Photo of the Model School in 1918

The Model School, which was the original name of Wahl-Coates, was built on East Carolina's campus in 1914 and served as a laboratory school for the university, providing student teaching opportunities for university students. The school resulted from an April 21, 1913 meeting between former Governor Thomas Jordan Jarvis, the Chairman of the Executive Committee of East Carolina Teachers Training School, and the Board of Trustees of the Greenville Graded Schools. The two institutions entered into an agreement that would create the Model School. The original school building was located on the northwestern part of the campus. Greenville originally paid for the construction, then East Carolina paid it back. At first the building had only four rooms. A second story was added in 1917. This school building was demolished in 1927, when the new building was built.

On January 29, 1927, President Robert Herring Wright stated he wanted to build another school on the East Carolina campus. East Carolina secured funding from the North Carolina General Assembly. The second building was completed in 1927 on the northeast corner of the campus. The building architecture includes sweeping arches to match the Spanish-Mission style that occurred throughout the early buildings. On September 10, 1928, the new school opened with 257 students and nine teachers. In 1929 a second unit was constructed that added 19,360 sq.ft. A training school wing was added in 1949, a theater in 1951 and a laboratory in 1971.

In 1959, the school was renamed Wahl-Coates Laboratory School in honor of two of its early teachers. Francis Wahl and Dora E. Coates both worked with the school for 30 years. Miss Wahl was a supervising teacher from 1925-1961 and the principal from 1936 - 1961. Mrs. Coates was a critic teacher from 1922-1929, then taught in the English Department until her retirement in 1951. In 1972 the current Wahl-Coates opened its doors. Today, the former Wahl-Coates is known as the Messick Theatre Arts Building.

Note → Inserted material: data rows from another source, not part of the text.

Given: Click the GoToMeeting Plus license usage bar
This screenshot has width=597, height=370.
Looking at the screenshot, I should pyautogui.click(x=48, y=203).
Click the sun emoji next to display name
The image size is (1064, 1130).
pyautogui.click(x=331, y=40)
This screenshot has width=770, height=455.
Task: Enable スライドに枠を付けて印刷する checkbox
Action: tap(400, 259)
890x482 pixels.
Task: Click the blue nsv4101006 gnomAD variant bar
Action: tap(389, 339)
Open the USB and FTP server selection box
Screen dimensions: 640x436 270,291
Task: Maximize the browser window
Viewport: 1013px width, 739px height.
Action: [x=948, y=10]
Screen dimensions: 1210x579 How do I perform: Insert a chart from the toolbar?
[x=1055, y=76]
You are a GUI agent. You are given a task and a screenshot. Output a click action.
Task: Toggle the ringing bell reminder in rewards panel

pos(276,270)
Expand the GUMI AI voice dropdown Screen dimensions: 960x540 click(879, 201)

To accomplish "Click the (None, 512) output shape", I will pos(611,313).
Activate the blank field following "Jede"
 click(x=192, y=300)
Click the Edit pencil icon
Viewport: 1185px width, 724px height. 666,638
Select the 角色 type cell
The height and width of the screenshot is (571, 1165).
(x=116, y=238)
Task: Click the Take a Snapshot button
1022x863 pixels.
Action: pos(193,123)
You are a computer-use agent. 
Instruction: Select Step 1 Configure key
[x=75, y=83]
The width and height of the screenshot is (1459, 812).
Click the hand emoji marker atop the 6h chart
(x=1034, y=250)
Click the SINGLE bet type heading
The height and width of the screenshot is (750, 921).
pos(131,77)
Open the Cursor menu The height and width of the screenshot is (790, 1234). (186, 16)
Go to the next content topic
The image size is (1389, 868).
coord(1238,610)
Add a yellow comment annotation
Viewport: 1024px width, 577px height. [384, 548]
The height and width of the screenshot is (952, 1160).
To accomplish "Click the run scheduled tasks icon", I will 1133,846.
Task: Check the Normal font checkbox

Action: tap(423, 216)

In the late 1960s, it was evident, due to rising enrollment, that a new Wahl-Coates was needed. The Board of Education of the Greenville City Schools and East Carolina University jointly developed the new school. Wahl-Coates is now located approximately one-half mile east of the East Carolina campus on 5th Street. It opened January 3, 1972 with approximately 500 students in grades K-6. In August 1980, the grade structure went to four through six. It changed to K-5 in August 1990. Mrs. Tracy Davenport is the current principal. Wahl-Coates is a feeder school for C. M. Eppes Middle School, E. B. Aycock Middle School and Junius H. Rose High School.

==Recognition==

The school was a School of Distinction in 1997-1998, 1999-2000, 2000–2001, 2001-2002, 2002-2003, 2003–2004, 2004-2005 and 2005-2006. In 2007-2008 principal Will Sanderson was named Media Administrator of the Year by the North Carolina School Library Media Association.

==Enrollment==
Wahl-Coates had 435 students in fall 2010. Of the total enrollment, eight were Asian, 14 were Hispanic, 273 were Black, 125 were White and 15 were multi-racial.